=== TASK DESCRIPTION ===
Print every one of the records verbatim, omitting nothing.

=== DATASET EXCERPTS ===
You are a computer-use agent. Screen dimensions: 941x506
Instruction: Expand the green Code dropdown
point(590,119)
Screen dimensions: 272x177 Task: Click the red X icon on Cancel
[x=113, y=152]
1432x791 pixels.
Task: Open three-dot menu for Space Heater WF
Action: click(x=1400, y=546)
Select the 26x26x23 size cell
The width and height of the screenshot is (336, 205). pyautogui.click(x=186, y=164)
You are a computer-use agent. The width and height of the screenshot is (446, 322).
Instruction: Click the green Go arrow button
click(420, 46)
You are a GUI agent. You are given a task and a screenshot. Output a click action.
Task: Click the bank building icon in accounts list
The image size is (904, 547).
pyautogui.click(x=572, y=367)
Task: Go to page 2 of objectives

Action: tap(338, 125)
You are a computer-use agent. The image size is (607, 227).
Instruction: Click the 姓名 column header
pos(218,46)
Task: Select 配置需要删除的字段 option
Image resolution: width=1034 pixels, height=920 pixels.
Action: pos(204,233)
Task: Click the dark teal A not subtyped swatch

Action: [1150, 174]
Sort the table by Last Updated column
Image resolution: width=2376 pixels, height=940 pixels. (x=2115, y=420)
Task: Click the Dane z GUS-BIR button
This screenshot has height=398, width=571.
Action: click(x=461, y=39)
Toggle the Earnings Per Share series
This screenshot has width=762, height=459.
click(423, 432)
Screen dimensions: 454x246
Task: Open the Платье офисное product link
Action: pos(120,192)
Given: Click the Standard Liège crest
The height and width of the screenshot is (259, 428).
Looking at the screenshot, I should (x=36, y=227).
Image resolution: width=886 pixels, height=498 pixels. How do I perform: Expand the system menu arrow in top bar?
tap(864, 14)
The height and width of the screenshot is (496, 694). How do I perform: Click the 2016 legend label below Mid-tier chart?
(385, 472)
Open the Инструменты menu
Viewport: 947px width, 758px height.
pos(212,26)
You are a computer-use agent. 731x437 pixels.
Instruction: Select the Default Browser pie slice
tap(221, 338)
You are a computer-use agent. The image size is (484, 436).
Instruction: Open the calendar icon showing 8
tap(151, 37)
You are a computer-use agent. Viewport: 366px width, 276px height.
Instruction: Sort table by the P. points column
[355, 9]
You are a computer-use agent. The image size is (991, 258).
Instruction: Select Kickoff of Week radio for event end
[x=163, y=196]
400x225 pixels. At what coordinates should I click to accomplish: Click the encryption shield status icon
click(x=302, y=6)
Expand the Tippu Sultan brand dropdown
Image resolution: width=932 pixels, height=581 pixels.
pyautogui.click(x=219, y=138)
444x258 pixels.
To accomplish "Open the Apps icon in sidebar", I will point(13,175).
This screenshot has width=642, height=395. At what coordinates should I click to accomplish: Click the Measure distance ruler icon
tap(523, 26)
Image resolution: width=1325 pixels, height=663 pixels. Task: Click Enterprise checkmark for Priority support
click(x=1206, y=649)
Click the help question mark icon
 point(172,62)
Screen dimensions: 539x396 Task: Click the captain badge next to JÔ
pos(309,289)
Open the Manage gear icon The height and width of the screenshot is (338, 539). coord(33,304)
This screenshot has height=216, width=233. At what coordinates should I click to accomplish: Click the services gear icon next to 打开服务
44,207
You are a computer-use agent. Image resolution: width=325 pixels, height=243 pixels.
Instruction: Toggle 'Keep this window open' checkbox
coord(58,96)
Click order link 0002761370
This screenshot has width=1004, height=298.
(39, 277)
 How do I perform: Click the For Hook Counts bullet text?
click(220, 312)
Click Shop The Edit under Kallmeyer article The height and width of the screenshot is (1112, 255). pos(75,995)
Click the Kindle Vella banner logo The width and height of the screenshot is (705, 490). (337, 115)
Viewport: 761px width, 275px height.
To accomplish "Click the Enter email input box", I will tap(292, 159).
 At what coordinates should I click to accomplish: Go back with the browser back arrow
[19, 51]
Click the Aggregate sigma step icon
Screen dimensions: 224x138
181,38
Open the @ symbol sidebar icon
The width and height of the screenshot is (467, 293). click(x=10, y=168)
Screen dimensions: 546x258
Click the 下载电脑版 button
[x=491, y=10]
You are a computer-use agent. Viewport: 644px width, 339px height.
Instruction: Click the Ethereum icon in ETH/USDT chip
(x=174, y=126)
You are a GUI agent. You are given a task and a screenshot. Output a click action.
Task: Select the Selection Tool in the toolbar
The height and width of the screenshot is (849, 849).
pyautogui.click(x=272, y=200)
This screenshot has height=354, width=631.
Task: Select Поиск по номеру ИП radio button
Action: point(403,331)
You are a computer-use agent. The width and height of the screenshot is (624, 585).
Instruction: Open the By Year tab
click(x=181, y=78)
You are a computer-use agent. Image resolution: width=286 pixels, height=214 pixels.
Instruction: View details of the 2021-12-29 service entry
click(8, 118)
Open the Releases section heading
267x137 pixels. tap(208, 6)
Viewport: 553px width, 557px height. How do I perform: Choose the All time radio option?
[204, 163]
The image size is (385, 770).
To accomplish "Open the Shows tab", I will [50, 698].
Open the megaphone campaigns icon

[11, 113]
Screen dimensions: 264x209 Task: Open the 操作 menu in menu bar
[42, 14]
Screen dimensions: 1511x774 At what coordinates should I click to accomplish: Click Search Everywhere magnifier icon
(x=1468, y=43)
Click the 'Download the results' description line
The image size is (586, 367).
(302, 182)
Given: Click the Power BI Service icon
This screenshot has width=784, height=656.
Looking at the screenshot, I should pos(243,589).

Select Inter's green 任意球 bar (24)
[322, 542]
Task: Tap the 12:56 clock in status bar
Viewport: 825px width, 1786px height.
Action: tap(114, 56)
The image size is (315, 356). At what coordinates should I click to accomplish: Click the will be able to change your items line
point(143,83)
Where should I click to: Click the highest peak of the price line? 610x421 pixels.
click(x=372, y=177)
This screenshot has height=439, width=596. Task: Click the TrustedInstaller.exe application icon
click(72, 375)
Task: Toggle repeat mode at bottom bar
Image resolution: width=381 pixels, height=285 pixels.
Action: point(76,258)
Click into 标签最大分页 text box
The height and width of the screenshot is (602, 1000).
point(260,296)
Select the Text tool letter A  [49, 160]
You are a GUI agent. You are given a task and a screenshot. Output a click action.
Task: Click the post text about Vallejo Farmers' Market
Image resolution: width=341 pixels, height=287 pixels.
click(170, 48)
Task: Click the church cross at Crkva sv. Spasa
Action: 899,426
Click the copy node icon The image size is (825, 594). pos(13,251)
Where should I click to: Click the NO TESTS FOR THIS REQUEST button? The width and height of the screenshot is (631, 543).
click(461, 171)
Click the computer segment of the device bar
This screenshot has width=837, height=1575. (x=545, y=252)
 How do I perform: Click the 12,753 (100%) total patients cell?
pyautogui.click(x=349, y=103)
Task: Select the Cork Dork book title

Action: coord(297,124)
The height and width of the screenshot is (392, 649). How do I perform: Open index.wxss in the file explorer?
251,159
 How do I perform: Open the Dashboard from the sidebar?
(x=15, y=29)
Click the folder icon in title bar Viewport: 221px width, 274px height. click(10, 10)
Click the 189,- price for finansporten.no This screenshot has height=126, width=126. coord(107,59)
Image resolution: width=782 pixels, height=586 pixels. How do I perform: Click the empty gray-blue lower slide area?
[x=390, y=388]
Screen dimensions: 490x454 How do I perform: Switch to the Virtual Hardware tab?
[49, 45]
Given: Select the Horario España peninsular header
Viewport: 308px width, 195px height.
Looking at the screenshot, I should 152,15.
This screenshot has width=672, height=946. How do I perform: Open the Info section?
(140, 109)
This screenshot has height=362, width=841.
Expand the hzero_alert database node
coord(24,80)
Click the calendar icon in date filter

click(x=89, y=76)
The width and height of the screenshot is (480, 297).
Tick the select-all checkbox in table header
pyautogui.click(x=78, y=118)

=== SOLVED EXERCISE ===
You are a computer-use agent. Screen dimensions: 941x506
Instruction: Expand the green Code dropdown
point(590,119)
Screen dimensions: 272x177 Task: Click the red X icon on Cancel
[x=113, y=152]
1432x791 pixels.
Task: Open three-dot menu for Space Heater WF
Action: click(x=1400, y=546)
Select the 26x26x23 size cell
The width and height of the screenshot is (336, 205). pyautogui.click(x=186, y=164)
You are a computer-use agent. The width and height of the screenshot is (446, 322).
Instruction: Click the green Go arrow button
click(420, 46)
You are a GUI agent. You are given a task and a screenshot. Output a click action.
Task: Click the bank building icon in accounts list
The image size is (904, 547).
pyautogui.click(x=572, y=367)
Task: Go to page 2 of objectives

Action: tap(338, 125)
You are a computer-use agent. The image size is (607, 227).
Instruction: Click the 姓名 column header
pos(218,46)
Task: Select 配置需要删除的字段 option
Image resolution: width=1034 pixels, height=920 pixels.
Action: pos(204,233)
Task: Click the dark teal A not subtyped swatch

Action: [1150, 174]
Sort the table by Last Updated column
Image resolution: width=2376 pixels, height=940 pixels. (x=2115, y=420)
Task: Click the Dane z GUS-BIR button
This screenshot has height=398, width=571.
Action: click(x=461, y=39)
Toggle the Earnings Per Share series
This screenshot has width=762, height=459.
click(423, 432)
Screen dimensions: 454x246
Task: Open the Платье офисное product link
Action: pos(120,192)
Given: Click the Standard Liège crest
The height and width of the screenshot is (259, 428).
Looking at the screenshot, I should (x=36, y=227).
Image resolution: width=886 pixels, height=498 pixels. How do I perform: Expand the system menu arrow in top bar?
tap(864, 14)
The height and width of the screenshot is (496, 694). How do I perform: Click the 2016 legend label below Mid-tier chart?
(385, 472)
Open the Инструменты menu
Viewport: 947px width, 758px height.
pos(212,26)
You are a computer-use agent. 731x437 pixels.
Instruction: Select the Default Browser pie slice
tap(221, 338)
You are a computer-use agent. The image size is (484, 436).
Instruction: Open the calendar icon showing 8
tap(151, 37)
You are a computer-use agent. Viewport: 366px width, 276px height.
Instruction: Sort table by the P. points column
[355, 9]
You are a computer-use agent. The image size is (991, 258).
Instruction: Select Kickoff of Week radio for event end
[x=163, y=196]
400x225 pixels. At what coordinates should I click to accomplish: Click the encryption shield status icon
click(x=302, y=6)
Expand the Tippu Sultan brand dropdown
Image resolution: width=932 pixels, height=581 pixels.
pyautogui.click(x=219, y=138)
444x258 pixels.
To accomplish "Open the Apps icon in sidebar", I will point(13,175).
This screenshot has width=642, height=395. At what coordinates should I click to accomplish: Click the Measure distance ruler icon
tap(523, 26)
Image resolution: width=1325 pixels, height=663 pixels. Task: Click Enterprise checkmark for Priority support
click(x=1206, y=649)
Click the help question mark icon
 point(172,62)
Screen dimensions: 539x396 Task: Click the captain badge next to JÔ
pos(309,289)
Open the Manage gear icon The height and width of the screenshot is (338, 539). coord(33,304)
This screenshot has height=216, width=233. At what coordinates should I click to accomplish: Click the services gear icon next to 打开服务
44,207
You are a computer-use agent. Image resolution: width=325 pixels, height=243 pixels.
Instruction: Toggle 'Keep this window open' checkbox
coord(58,96)
Click order link 0002761370
This screenshot has width=1004, height=298.
(39, 277)
 How do I perform: Click the For Hook Counts bullet text?
click(220, 312)
Click Shop The Edit under Kallmeyer article The height and width of the screenshot is (1112, 255). pos(75,995)
Click the Kindle Vella banner logo The width and height of the screenshot is (705, 490). (337, 115)
Viewport: 761px width, 275px height.
To accomplish "Click the Enter email input box", I will tap(292, 159).
 At what coordinates should I click to accomplish: Go back with the browser back arrow
[19, 51]
Click the Aggregate sigma step icon
Screen dimensions: 224x138
181,38
Open the @ symbol sidebar icon
The width and height of the screenshot is (467, 293). click(x=10, y=168)
Screen dimensions: 546x258
Click the 下载电脑版 button
[x=491, y=10]
You are a computer-use agent. Viewport: 644px width, 339px height.
Instruction: Click the Ethereum icon in ETH/USDT chip
(x=174, y=126)
You are a GUI agent. You are given a task and a screenshot. Output a click action.
Task: Select the Selection Tool in the toolbar
The height and width of the screenshot is (849, 849).
pyautogui.click(x=272, y=200)
This screenshot has height=354, width=631.
Task: Select Поиск по номеру ИП radio button
Action: point(403,331)
You are a computer-use agent. The width and height of the screenshot is (624, 585).
Instruction: Open the By Year tab
click(x=181, y=78)
You are a computer-use agent. Image resolution: width=286 pixels, height=214 pixels.
Instruction: View details of the 2021-12-29 service entry
click(8, 118)
Open the Releases section heading
267x137 pixels. tap(208, 6)
Viewport: 553px width, 557px height. How do I perform: Choose the All time radio option?
[204, 163]
The image size is (385, 770).
To accomplish "Open the Shows tab", I will [50, 698].
Open the megaphone campaigns icon

[11, 113]
Screen dimensions: 264x209 Task: Open the 操作 menu in menu bar
[42, 14]
Screen dimensions: 1511x774 At what coordinates should I click to accomplish: Click Search Everywhere magnifier icon
(x=1468, y=43)
Click the 'Download the results' description line
The image size is (586, 367).
(302, 182)
Given: Click the Power BI Service icon
This screenshot has width=784, height=656.
Looking at the screenshot, I should pos(243,589).

Select Inter's green 任意球 bar (24)
[322, 542]
Task: Tap the 12:56 clock in status bar
Viewport: 825px width, 1786px height.
Action: tap(114, 56)
The image size is (315, 356). At what coordinates should I click to accomplish: Click the will be able to change your items line
point(143,83)
Where should I click to: Click the highest peak of the price line? 610x421 pixels.
click(x=372, y=177)
This screenshot has height=439, width=596. Task: Click the TrustedInstaller.exe application icon
click(72, 375)
Task: Toggle repeat mode at bottom bar
Image resolution: width=381 pixels, height=285 pixels.
Action: point(76,258)
Click into 标签最大分页 text box
The height and width of the screenshot is (602, 1000).
point(260,296)
Select the Text tool letter A  [49, 160]
You are a GUI agent. You are given a task and a screenshot. Output a click action.
Task: Click the post text about Vallejo Farmers' Market
Image resolution: width=341 pixels, height=287 pixels.
click(170, 48)
Task: Click the church cross at Crkva sv. Spasa
Action: 899,426
Click the copy node icon The image size is (825, 594). pos(13,251)
Where should I click to: Click the NO TESTS FOR THIS REQUEST button? The width and height of the screenshot is (631, 543).
click(461, 171)
Click the computer segment of the device bar
This screenshot has width=837, height=1575. (x=545, y=252)
 How do I perform: Click the 12,753 (100%) total patients cell?
pyautogui.click(x=349, y=103)
Task: Select the Cork Dork book title

Action: coord(297,124)
The height and width of the screenshot is (392, 649). How do I perform: Open index.wxss in the file explorer?
251,159
 How do I perform: Open the Dashboard from the sidebar?
(x=15, y=29)
Click the folder icon in title bar Viewport: 221px width, 274px height. click(10, 10)
Click the 189,- price for finansporten.no This screenshot has height=126, width=126. coord(107,59)
Image resolution: width=782 pixels, height=586 pixels. How do I perform: Click the empty gray-blue lower slide area?
[x=390, y=388]
Screen dimensions: 490x454 How do I perform: Switch to the Virtual Hardware tab?
[49, 45]
Given: Select the Horario España peninsular header
Viewport: 308px width, 195px height.
Looking at the screenshot, I should 152,15.
This screenshot has width=672, height=946. How do I perform: Open the Info section?
(140, 109)
This screenshot has height=362, width=841.
Expand the hzero_alert database node
coord(24,80)
Click the calendar icon in date filter

click(x=89, y=76)
The width and height of the screenshot is (480, 297).
Tick the select-all checkbox in table header
pyautogui.click(x=78, y=118)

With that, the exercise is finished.